Scaling, hair casts, and hair loss usually begin on the head, pinnae, and muzzle, and progress to the dorsal trunk, limbs, and ventral trunk. Crusts and ulcers may occur in 24% of the dogs. Depigmentation and ulceration are occasionally seen on the nasal planum. Pruritus is usually mild or absent. Peripheral lymphadenopathy is detected 32% of the dogs.19 Episodic pain (back arching, vocalization, difficulty rising/sitting) and intermittent fever may be seen in about 12% of the dogs.19

Diagnosis is based on history, physical examination, and biopsy.19 Immunofluorescence and immunohistochemical testing demonstrate immunoglobulin at the basement membrane zone of the epidermis (100%) and hair follicles (41%).19 Circulating IgG autoantibodies that target hair follicle and sebaceous gland are detected in 57% of the cases.19 This testing is not available to practitioners. Results of routine laboratory examinations (hemogram, biochemistry, urinalysis) and antinuclear antibody testing are within normal limits.19 Dermatohistopathological findings include a cell-rich interface dermatitis and mural folliculitis, with sebaceous glands being absent in 50% of the specimens.19

The prognosis for ECLE is guarded.18,19 Response to treatment is unpredictable and, when initially achieved, is often not sustained.18,19 In addition, the disease may wax and wane, making short-term responses to therapy difficult to interpret. Individual dogs have responded to tetracycline and niacinamide and/or omega-6/omega-3 fatty acids.18,19 Other dogs have failed to respond to these as well as prednisolone (1 to 2 mg/kg/day), azathioprine, vitamin E, vitamin A, etretinate, leflunomide, and cyclosporine.18,19 Many dogs were euthanized due to poor response, side effects, financial burden, and demodicosis.19

Other Poorly Characterized Forms of Cutaneous LE

Widespread "DLE" has been reported in two dogs.20,21 The dogs had erythema, scaling, and alopecia involving the face, trunk, and limbs. The dogs were otherwise healthy, routine laboratory examinations and antinuclear antibody testing were within normal limits, and skin biopsy findings were consistent with DLE. One dog responded to methylprednisolone and azathioprine, the other to prednisolone.

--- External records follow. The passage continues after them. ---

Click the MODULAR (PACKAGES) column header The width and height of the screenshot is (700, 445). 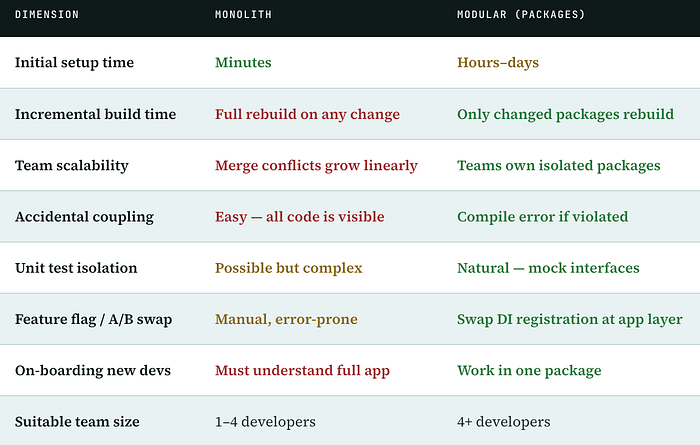click(521, 15)
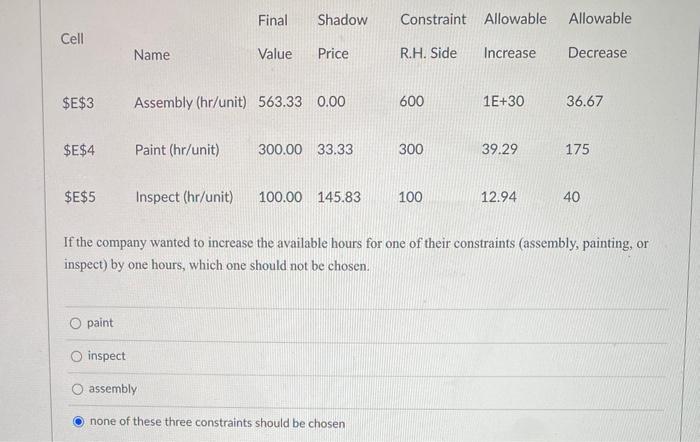Click the Assembly (hr/unit) row name
The width and height of the screenshot is (700, 442).
coord(190,102)
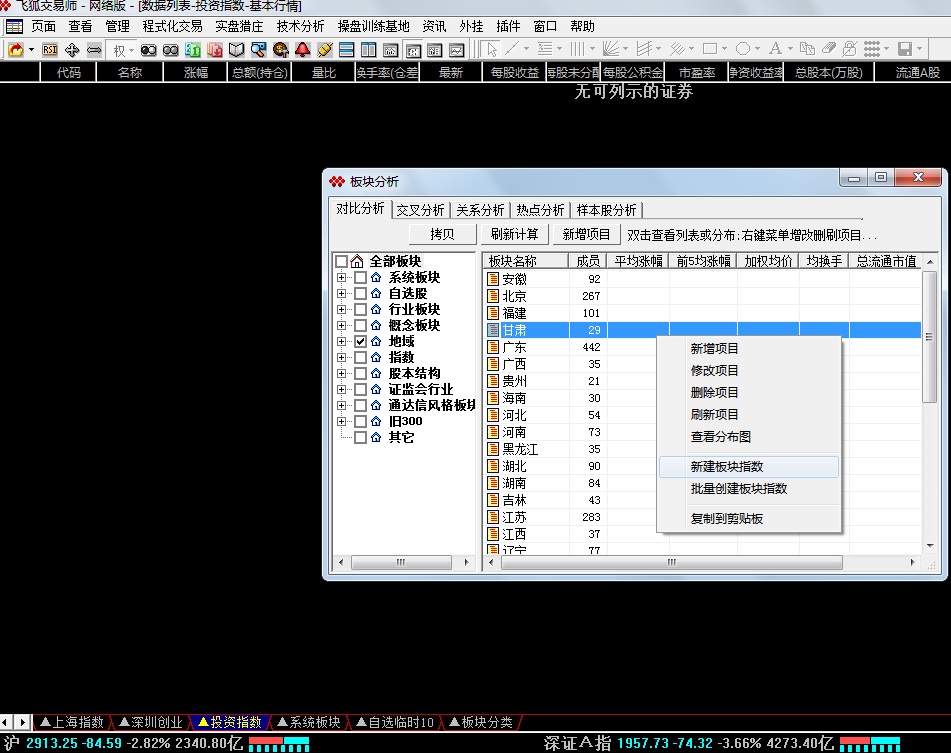Select the arrow pointer drawing tool
The height and width of the screenshot is (753, 951).
point(491,48)
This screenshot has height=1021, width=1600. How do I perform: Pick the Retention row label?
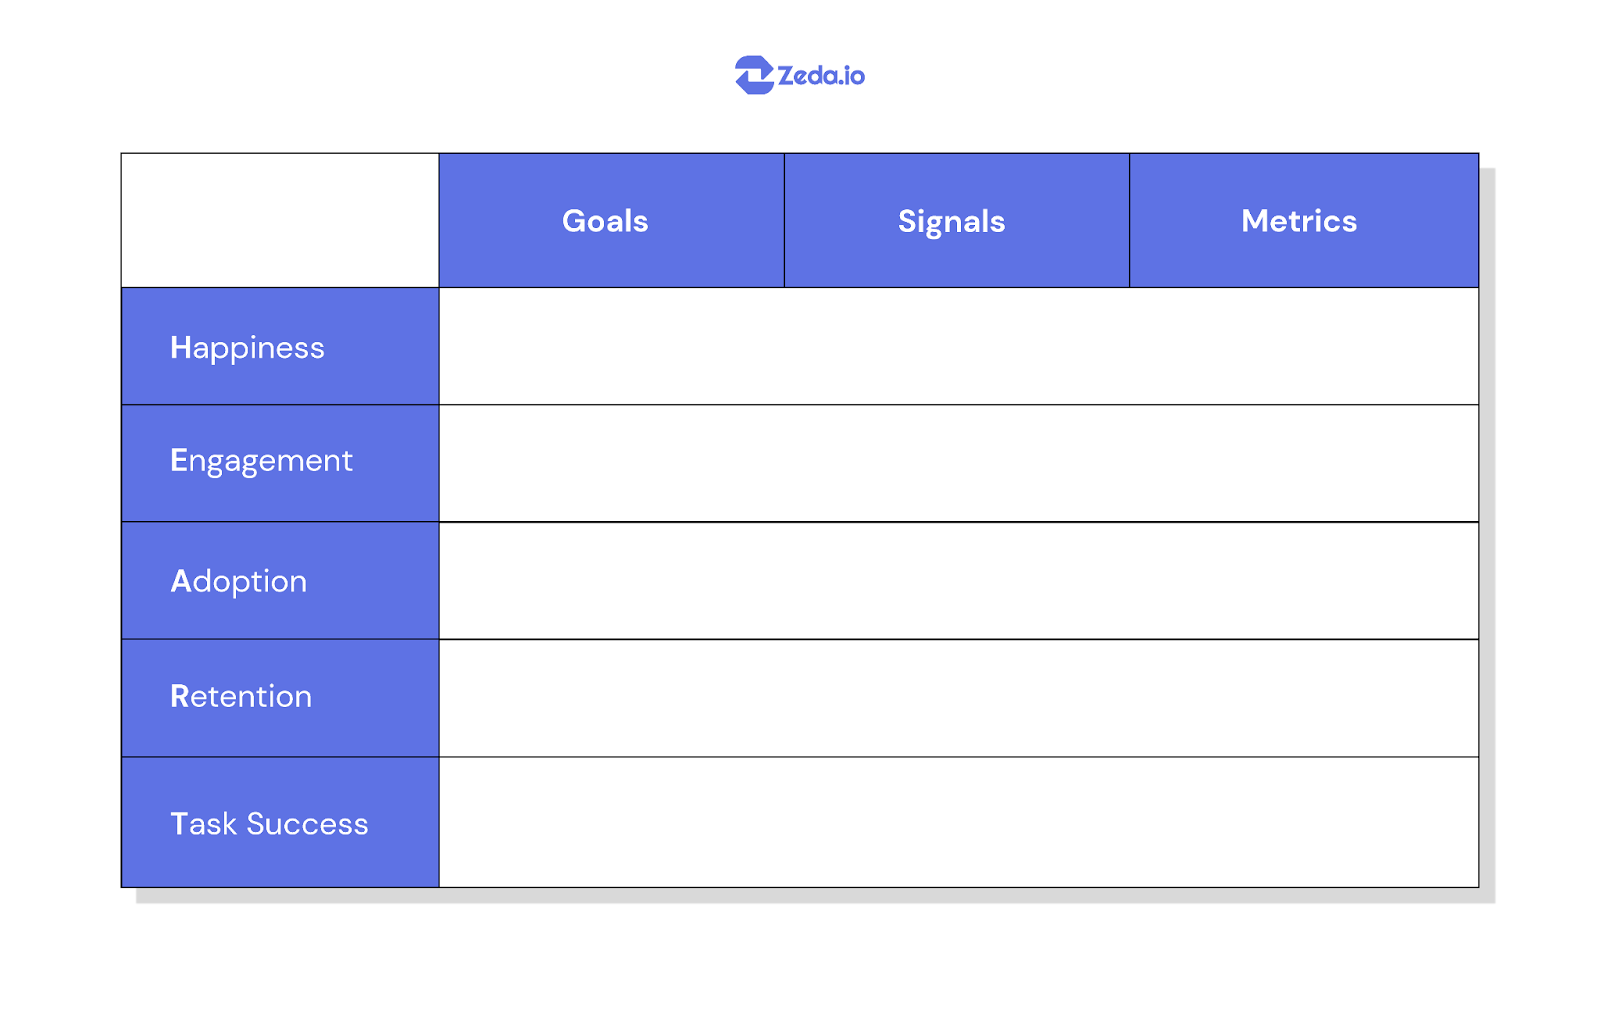click(x=241, y=696)
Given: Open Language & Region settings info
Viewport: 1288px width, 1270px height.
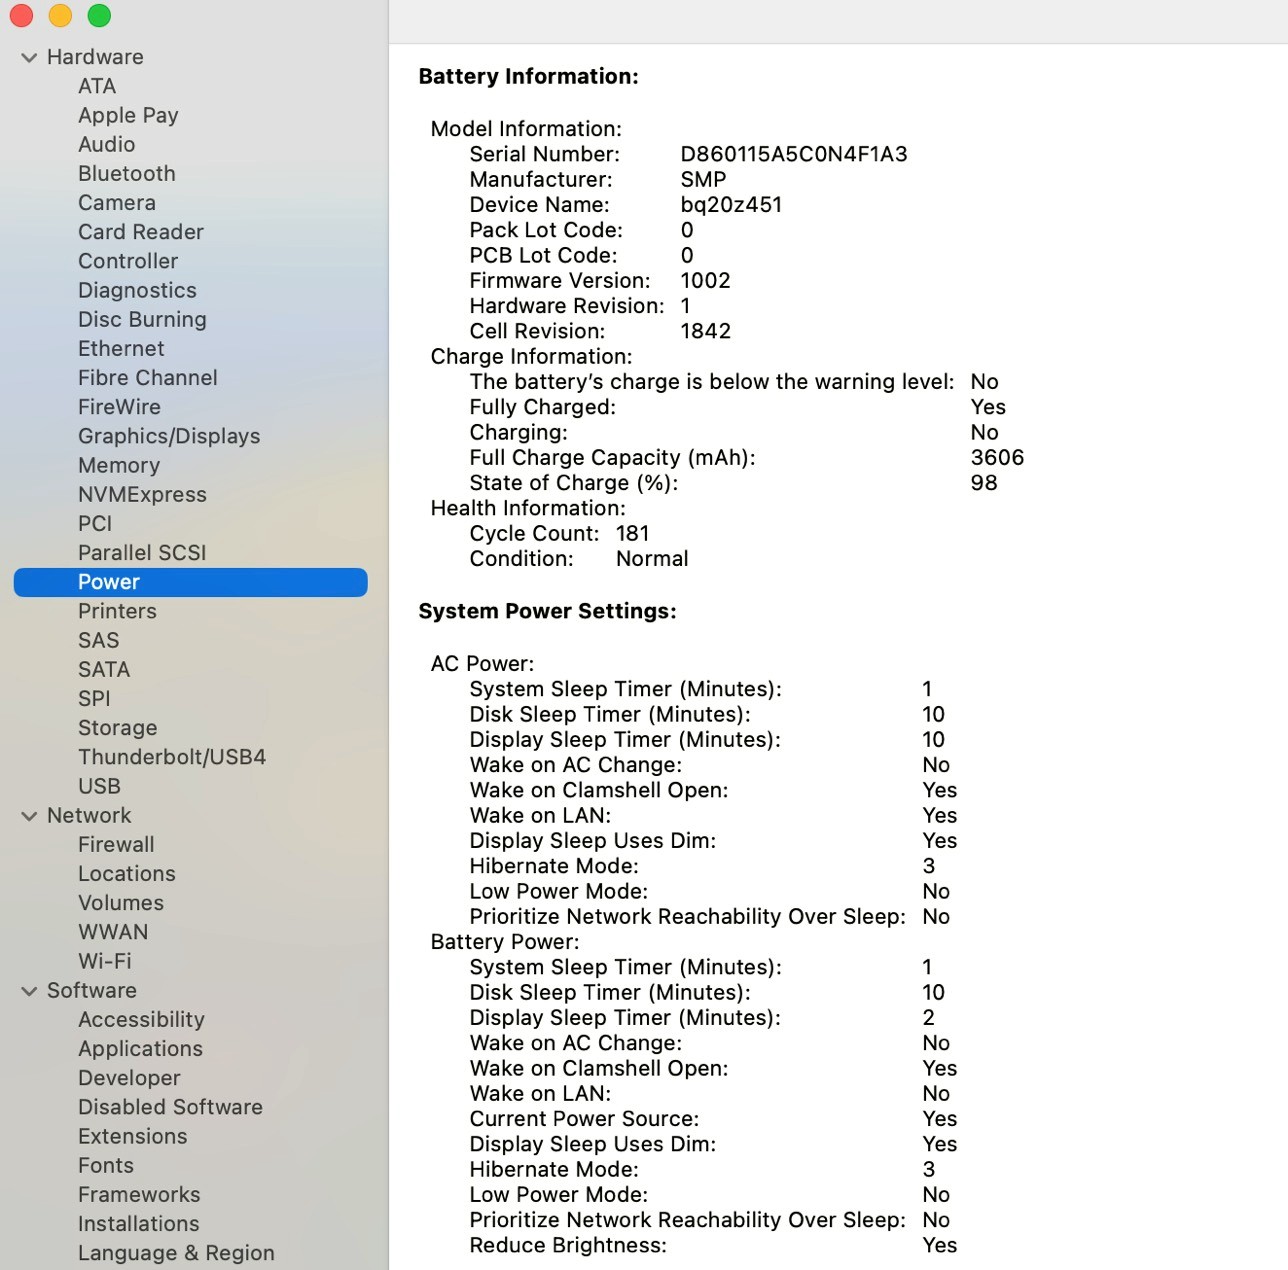Looking at the screenshot, I should click(x=176, y=1252).
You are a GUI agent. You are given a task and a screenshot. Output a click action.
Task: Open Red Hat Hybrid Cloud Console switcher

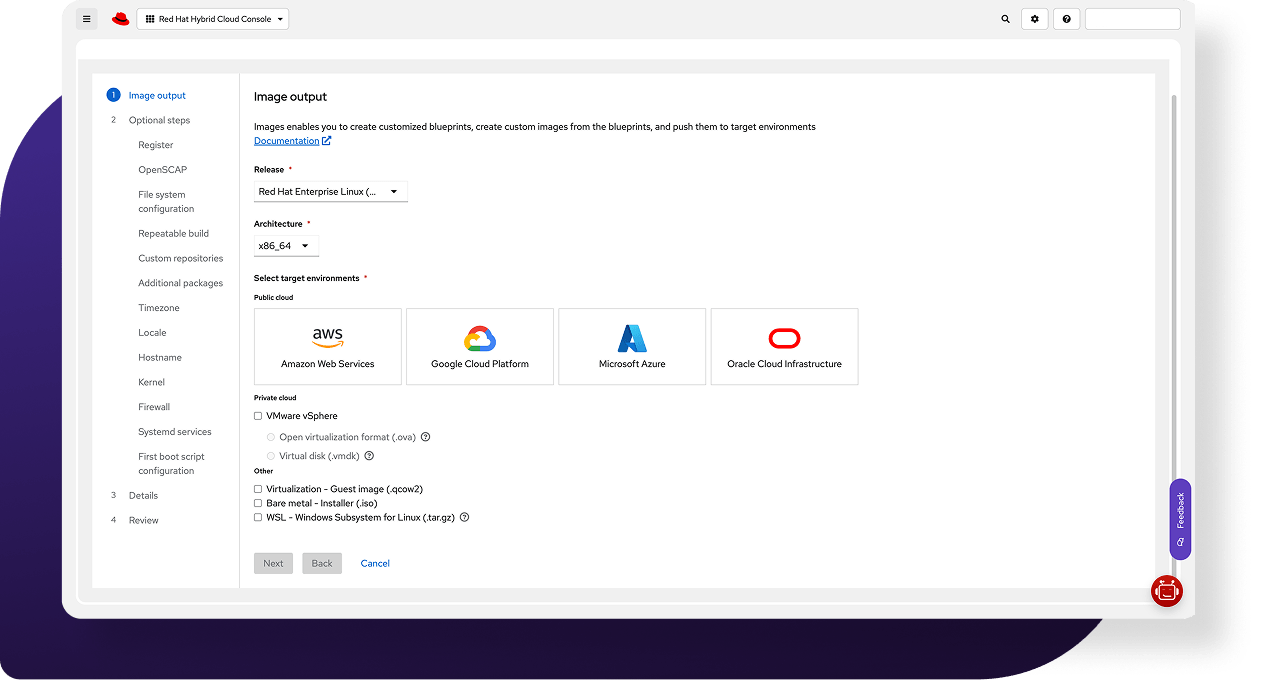tap(213, 19)
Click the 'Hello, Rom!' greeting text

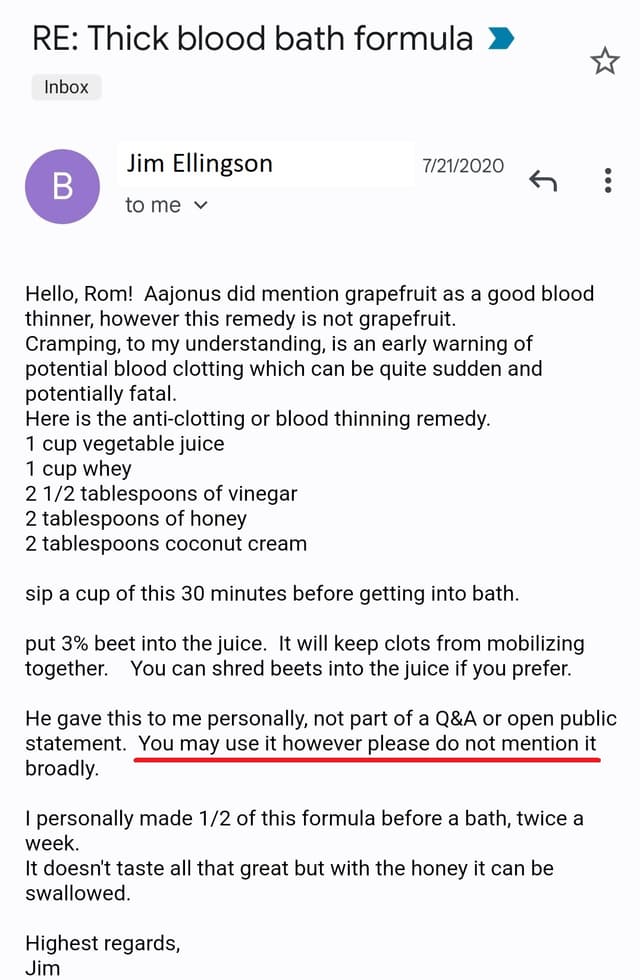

Perianal (and perivulvar?) LE has been reported in 9 dogs.22,23 The dogs had dyschezia and frequent hematochezia and constipation. Perianal lesions included depigmentation, erosions, and ulcers. Skin biopsy findings were consistent with DLE. Two dogs were treated with prednisolone (2 mg/kg/day), achieved remission, and remained in remission after therapy was stopped.22 Four dogs responded to prednisolone and azathioprine, but required alternate-day prednisolone or azathioprine.22 One dog was controlled with tetracycline and niacinamide.22

References

1.  Scott, et al. J Am Anim Hosp Assoc 1983;19:461.

2.  Scott DW, et al. Muller & Kirk's Small Animal Dermatology VI 2001:701.

3.  Griffin CE, et al. Vet Immunol Immunopathol 1979;1:79.

4.  Scott DW, et al. J Am Anim Hosp Assoc 1983;19:481.

5.  Scott DW, et al. Compend Cont Edu 1987;9:539.

6.  Scott DW, et al. J Am Anim Hosp Assoc 1984;20:579.

7.  Scott DW, et al. Vet Dermatol 1995;6:99.

8.  Crowson AN, et al. J Cutan Pathol 2001;28:1.

9.  White SD, et al. J Am Vet Med Assoc 1992;200:1497.

10. Griffies JD, et al. J Am Anim Hosp Assoc 2004;40:29.

11. Ihrke PJ, et al. Kirk's Current Veterinary Therapy XII 1995:649.

12. Jackson HA, et al. Vet Dermatol 2004;15:230.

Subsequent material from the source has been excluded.